Comment un joueur de ngoni, guitare traditionnelle des chasseurs dozos, devient-il l’un des porte-voix de l’Afrobeat ? Comme souvent, la réponse est à chercher dans les hasards de la vie. Il y a près de 40 ans, Mamadou Sanou devenu depuis Baba Commandant, alors âgé de 8 ans, a eu la bonne idée de fouiller les bacs à vinyles d’un commerçant de Bobodioulasso. 

« Il y avait un commerçant qui allait au Ghana et qui en rapportait des disques vinyles. J’ai vu une pochette où Fela était en slip, entouré de nanas… et ça a fait tilt. Quand j’ai commencé à m’installer pour faire de la musique avec mes camarades, j’ai voulu faire une sorte de fusion afrobeat-mandingue. »

L’afrobeat mandingue ou l’impossible fusion d’une musique louangeuse de cour et d’une transe rebelle et survoltée. D’ailleurs, la musique de Baba commandant est davantage est hommage au maitre Fela Kuti qu’une fusion à proprement parler. 

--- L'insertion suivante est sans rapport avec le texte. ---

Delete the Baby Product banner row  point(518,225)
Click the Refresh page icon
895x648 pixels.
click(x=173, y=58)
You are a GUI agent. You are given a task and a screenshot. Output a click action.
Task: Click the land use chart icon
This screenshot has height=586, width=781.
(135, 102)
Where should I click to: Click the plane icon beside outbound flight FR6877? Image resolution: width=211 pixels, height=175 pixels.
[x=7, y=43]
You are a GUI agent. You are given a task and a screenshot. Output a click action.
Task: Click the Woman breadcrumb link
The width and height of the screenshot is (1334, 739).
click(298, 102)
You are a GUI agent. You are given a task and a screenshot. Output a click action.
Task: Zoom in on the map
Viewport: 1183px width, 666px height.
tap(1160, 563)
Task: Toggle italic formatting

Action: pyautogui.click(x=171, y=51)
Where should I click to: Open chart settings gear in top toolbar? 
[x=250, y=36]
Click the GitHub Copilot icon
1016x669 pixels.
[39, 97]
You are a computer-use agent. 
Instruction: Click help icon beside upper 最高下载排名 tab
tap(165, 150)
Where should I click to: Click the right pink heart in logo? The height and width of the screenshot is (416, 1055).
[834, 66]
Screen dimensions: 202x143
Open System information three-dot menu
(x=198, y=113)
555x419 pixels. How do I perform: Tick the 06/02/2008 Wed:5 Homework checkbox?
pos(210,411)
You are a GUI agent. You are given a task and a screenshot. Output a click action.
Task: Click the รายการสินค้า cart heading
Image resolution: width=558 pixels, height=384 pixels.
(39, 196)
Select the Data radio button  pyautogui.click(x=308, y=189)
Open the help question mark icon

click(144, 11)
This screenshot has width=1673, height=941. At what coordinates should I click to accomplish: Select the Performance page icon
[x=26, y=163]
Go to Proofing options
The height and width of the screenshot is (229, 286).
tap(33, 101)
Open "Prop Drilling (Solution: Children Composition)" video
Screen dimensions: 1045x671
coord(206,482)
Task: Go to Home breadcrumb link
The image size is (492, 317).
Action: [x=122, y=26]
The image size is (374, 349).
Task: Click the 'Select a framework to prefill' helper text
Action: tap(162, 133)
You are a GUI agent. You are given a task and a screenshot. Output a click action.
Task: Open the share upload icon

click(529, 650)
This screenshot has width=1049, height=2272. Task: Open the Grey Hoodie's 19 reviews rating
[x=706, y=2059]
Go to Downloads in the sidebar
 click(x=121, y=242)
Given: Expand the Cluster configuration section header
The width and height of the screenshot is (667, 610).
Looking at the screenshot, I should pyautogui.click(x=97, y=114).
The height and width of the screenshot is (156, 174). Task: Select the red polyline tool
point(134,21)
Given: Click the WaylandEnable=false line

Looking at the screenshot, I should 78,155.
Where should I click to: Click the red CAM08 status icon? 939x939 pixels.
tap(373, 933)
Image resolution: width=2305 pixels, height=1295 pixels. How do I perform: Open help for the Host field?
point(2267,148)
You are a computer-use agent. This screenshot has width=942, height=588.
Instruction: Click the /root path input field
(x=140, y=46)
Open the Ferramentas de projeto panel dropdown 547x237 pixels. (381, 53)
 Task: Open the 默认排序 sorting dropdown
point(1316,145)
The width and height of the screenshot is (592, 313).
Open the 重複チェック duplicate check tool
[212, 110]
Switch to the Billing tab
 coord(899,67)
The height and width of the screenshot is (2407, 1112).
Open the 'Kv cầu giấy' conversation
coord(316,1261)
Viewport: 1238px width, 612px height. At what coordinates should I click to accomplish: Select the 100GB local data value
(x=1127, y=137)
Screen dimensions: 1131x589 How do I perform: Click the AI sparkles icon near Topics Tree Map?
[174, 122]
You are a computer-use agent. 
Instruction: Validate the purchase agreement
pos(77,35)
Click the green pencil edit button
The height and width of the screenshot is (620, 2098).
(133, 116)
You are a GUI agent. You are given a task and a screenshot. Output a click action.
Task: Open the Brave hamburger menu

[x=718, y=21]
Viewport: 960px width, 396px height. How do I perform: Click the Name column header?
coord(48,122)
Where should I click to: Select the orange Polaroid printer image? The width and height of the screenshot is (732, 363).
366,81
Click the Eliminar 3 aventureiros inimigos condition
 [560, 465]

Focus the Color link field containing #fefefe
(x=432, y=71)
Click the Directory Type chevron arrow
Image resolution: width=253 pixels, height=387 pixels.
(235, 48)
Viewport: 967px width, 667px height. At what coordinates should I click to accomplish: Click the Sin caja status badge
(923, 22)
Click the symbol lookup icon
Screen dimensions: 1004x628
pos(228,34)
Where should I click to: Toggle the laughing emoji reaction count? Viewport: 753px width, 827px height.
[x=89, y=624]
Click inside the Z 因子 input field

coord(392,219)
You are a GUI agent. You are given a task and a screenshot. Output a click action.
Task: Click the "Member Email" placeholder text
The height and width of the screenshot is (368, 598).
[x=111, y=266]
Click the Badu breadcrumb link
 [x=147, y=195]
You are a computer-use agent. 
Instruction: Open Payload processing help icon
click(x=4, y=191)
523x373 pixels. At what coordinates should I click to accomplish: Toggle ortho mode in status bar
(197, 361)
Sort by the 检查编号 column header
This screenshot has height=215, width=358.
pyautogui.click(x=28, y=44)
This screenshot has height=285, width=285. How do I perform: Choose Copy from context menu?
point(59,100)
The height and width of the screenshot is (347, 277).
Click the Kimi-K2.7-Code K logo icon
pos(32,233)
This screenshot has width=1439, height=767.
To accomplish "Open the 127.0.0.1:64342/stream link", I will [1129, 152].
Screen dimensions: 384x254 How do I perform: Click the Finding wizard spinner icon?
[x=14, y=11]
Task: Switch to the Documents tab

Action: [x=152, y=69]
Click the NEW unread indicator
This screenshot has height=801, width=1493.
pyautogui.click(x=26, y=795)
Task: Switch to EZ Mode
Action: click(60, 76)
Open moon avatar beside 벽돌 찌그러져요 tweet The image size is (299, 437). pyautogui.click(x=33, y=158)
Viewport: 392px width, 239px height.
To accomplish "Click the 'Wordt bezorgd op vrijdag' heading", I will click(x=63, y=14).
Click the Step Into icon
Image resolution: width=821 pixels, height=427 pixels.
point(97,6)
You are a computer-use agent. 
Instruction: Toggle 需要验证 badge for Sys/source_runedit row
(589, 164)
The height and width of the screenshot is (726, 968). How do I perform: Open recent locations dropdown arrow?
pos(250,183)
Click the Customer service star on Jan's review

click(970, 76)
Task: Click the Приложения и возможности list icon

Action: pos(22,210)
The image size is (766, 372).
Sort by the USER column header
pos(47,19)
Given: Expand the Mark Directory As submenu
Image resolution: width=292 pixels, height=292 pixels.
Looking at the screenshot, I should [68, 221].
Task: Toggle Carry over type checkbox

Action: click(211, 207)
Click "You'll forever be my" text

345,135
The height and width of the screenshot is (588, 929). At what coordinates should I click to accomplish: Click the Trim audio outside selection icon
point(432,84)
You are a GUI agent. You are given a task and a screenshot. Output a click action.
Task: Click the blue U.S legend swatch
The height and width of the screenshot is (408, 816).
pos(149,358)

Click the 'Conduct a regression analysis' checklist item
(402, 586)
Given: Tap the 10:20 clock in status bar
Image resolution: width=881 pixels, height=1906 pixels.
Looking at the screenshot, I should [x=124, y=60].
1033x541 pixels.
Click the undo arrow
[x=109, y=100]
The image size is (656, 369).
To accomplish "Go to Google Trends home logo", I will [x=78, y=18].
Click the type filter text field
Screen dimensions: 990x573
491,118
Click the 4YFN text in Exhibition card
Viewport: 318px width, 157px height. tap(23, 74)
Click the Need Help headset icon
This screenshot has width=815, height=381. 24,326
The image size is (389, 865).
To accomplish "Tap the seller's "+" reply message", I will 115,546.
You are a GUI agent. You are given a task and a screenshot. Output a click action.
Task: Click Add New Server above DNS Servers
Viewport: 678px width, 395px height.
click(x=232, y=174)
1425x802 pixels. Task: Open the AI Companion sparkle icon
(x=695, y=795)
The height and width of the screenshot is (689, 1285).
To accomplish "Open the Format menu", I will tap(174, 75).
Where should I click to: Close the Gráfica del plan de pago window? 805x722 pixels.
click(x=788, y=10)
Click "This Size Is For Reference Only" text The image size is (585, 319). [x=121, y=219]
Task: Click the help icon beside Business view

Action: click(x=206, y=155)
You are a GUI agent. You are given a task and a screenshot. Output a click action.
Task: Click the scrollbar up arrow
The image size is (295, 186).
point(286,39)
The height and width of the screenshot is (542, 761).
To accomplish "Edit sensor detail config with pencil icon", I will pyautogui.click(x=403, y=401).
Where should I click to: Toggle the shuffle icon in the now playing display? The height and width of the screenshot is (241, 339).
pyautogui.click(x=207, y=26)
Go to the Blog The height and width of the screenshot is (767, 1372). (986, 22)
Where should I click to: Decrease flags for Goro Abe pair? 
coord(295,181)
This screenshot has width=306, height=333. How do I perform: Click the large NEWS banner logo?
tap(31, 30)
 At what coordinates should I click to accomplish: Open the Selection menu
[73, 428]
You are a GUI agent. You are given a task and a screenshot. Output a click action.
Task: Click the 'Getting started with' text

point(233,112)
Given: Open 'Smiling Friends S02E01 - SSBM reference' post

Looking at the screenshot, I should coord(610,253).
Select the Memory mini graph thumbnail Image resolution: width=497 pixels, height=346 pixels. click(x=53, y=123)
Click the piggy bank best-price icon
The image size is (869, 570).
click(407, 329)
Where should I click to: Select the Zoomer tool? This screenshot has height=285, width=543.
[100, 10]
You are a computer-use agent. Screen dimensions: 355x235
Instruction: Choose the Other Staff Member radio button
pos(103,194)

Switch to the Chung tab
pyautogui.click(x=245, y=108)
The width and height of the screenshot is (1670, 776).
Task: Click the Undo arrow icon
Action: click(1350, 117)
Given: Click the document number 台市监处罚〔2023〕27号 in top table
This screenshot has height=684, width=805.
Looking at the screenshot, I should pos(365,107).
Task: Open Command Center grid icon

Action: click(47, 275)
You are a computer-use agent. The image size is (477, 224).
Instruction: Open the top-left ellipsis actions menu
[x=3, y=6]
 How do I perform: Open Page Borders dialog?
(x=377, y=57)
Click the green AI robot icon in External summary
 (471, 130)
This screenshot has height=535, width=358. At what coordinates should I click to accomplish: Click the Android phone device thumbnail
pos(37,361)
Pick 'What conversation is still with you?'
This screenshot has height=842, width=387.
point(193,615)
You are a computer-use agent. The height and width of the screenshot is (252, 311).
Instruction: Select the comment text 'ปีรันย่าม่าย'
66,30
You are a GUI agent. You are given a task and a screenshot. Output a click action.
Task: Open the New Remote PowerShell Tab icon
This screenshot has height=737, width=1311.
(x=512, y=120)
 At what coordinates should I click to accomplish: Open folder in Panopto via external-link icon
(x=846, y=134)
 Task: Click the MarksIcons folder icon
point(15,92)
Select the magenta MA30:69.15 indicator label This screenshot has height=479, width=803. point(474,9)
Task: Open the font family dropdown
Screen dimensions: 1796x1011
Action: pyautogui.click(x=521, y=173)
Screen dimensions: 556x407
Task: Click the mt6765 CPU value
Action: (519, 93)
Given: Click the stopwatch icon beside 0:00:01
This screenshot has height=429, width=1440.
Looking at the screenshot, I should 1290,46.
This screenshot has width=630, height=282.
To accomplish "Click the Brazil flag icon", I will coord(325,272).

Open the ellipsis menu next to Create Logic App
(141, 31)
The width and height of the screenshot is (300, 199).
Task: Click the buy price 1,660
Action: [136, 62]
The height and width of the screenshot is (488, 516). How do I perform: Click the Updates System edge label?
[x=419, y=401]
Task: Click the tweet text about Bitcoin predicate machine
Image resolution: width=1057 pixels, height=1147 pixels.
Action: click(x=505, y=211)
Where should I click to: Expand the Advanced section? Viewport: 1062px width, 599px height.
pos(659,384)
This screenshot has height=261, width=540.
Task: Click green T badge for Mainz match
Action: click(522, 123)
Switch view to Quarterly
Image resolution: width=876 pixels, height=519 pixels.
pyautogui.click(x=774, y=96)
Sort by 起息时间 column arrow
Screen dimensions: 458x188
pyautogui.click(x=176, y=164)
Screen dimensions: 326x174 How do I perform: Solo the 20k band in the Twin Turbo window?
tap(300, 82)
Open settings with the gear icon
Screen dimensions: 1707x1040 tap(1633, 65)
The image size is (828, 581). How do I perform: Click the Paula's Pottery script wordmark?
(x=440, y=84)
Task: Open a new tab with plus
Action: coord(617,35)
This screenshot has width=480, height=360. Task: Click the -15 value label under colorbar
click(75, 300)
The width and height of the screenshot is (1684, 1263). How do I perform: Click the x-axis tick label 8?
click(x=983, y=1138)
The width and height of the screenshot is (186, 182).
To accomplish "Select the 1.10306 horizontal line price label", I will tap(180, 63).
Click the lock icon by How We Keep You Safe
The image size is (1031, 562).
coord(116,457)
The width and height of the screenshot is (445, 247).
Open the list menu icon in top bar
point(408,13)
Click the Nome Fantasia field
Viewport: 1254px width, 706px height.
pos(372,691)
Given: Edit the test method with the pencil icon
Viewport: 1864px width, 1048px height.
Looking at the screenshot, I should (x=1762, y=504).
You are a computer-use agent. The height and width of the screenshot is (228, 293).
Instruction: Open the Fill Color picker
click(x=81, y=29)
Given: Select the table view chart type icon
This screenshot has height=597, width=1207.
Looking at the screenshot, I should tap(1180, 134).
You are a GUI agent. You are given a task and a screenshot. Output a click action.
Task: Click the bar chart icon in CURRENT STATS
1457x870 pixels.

« Au début c’était un peu compliqué, personne ne comprenait. Mais aujourd’hui, je pense qu’il y a beaucoup de Burkinabés qui commence à comprendre la fusion de Baba Commandant, afrobeat. »

Loin de l’afrobeat mâtiné de pop qui valent aux star nigérianes un succès mondial actuellement, Baba Commandant prône un retour aux sources musicales, cuivre et guitares électriques en tête. Seul bémol, le message politique est loin de la révolte antimilitariste de Fela Kuti. Mais il se veut social et axé sur le vivre-ensemble. Sans doute est-ce là, une trace de la célèbre politesse des griots mandingues.